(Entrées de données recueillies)
=-=-=-=-=

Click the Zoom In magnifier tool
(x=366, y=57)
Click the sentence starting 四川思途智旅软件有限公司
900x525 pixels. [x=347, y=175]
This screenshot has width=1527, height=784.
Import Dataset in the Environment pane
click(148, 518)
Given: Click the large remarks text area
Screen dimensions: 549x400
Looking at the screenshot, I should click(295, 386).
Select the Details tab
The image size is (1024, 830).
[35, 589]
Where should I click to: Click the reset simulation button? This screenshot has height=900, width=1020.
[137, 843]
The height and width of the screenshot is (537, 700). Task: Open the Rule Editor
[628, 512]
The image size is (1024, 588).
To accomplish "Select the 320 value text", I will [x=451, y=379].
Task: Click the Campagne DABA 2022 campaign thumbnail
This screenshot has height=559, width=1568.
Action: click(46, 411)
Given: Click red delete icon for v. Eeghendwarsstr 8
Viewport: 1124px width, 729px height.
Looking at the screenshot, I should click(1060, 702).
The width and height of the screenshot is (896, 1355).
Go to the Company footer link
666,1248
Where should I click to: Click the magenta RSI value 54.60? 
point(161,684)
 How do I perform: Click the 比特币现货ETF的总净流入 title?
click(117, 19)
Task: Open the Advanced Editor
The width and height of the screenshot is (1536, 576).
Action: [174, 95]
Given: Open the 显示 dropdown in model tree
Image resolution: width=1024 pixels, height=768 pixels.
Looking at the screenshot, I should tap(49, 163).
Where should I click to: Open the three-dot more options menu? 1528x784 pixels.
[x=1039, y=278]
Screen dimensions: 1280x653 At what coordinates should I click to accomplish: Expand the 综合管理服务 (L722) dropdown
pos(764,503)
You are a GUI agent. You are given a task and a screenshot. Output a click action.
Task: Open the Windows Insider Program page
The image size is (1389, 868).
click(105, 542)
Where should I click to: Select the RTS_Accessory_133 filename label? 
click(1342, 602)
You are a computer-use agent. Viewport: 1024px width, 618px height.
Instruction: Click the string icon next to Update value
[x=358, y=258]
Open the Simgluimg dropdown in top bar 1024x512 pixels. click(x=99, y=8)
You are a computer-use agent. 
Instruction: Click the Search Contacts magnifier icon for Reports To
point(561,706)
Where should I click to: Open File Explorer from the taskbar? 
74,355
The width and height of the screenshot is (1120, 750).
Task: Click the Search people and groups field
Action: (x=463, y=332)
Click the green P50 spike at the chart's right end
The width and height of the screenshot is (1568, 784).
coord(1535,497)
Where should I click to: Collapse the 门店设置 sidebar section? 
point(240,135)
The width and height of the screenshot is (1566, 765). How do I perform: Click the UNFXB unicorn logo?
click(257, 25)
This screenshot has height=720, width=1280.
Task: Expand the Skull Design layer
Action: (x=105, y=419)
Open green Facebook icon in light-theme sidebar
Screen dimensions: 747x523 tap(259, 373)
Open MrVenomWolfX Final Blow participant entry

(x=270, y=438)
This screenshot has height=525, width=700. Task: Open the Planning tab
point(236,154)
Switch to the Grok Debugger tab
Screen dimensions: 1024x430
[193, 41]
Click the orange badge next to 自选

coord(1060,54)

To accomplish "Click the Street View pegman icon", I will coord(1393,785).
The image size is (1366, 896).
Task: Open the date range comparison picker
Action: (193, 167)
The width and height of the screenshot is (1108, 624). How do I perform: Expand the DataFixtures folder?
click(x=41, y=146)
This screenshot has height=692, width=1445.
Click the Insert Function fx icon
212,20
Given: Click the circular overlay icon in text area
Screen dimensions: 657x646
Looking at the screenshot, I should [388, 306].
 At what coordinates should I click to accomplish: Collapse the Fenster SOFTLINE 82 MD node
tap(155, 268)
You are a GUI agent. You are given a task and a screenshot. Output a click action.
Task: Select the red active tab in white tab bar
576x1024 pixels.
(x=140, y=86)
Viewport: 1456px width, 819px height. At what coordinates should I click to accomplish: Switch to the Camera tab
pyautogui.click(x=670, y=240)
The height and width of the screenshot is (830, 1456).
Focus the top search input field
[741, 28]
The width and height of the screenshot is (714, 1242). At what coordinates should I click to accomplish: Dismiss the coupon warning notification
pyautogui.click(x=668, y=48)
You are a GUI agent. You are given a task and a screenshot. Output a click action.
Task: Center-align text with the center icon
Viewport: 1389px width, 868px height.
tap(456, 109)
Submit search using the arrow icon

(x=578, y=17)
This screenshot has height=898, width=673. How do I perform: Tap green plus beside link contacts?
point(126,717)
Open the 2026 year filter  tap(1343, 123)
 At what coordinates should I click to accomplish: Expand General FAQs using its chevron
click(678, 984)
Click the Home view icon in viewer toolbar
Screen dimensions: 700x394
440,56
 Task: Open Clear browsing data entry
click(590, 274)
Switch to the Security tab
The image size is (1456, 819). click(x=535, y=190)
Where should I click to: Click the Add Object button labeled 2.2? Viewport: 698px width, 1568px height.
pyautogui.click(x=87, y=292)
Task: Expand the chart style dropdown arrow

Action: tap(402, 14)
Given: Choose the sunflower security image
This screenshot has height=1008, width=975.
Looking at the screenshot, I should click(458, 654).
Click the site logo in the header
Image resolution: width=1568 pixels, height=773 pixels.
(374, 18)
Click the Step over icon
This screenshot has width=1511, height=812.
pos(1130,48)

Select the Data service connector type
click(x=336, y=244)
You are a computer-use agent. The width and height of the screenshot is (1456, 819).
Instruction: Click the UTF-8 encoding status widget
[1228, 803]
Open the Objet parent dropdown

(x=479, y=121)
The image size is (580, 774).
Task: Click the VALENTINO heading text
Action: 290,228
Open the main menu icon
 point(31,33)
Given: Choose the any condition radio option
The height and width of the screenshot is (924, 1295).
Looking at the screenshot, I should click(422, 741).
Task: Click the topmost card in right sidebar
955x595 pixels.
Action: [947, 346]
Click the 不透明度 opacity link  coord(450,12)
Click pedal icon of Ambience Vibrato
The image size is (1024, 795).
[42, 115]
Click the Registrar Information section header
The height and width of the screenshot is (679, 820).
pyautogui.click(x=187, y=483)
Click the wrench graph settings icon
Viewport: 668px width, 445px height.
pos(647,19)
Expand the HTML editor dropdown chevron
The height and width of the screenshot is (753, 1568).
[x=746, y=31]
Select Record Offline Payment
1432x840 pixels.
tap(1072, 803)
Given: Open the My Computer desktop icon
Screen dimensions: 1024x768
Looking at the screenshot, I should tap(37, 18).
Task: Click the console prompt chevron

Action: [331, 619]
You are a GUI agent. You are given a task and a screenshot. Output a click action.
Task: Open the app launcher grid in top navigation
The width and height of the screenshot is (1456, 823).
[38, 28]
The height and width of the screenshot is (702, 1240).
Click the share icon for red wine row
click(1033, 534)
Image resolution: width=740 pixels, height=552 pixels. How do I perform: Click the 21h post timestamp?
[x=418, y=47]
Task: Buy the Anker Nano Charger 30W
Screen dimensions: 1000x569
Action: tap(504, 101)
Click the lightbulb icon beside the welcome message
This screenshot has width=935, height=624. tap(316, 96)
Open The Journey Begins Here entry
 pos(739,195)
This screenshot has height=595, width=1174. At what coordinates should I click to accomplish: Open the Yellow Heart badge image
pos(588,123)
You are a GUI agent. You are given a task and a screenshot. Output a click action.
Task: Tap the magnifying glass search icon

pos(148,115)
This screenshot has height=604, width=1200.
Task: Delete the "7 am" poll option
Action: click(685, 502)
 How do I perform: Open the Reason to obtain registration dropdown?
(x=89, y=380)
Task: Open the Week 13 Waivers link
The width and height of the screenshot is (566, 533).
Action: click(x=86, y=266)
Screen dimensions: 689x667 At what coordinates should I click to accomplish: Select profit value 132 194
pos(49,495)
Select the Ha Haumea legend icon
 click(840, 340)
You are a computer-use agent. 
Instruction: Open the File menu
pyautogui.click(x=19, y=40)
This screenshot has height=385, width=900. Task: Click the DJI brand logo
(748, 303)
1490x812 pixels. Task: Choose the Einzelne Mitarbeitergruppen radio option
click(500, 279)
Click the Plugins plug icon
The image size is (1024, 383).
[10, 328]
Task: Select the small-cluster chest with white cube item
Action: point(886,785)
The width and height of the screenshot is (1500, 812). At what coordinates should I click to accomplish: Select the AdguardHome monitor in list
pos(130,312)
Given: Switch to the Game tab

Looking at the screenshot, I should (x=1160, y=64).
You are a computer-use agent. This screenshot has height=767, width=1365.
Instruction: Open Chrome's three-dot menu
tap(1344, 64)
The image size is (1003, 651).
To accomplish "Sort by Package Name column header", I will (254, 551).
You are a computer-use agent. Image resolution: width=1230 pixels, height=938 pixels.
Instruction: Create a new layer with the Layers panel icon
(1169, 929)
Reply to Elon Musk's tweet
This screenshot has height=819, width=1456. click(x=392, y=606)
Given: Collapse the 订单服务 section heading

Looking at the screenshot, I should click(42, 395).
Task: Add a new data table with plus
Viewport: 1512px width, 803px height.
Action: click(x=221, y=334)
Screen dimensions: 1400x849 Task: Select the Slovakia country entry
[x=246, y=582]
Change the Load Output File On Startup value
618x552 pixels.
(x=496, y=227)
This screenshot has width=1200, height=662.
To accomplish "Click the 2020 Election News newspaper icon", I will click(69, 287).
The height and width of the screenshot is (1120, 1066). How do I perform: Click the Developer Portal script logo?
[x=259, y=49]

=-=-=-=-=

EXERCICE PROPOSÉ -
Convertissez en liste JSON de chaînes, à raison d'une chaîne par ligne, les données allant de la ligne qui contient « The height and width of the screenshot is (1120, 1066). » jusqu'à la fin des données, ces deux bornes comprises. Laissez de côté les lignes vides, s'il vous plaît.

RÉSULTAT FINAL -
[
  "The height and width of the screenshot is (1120, 1066). How do I perform: Click the Developer Portal script logo?",
  "[x=259, y=49]"
]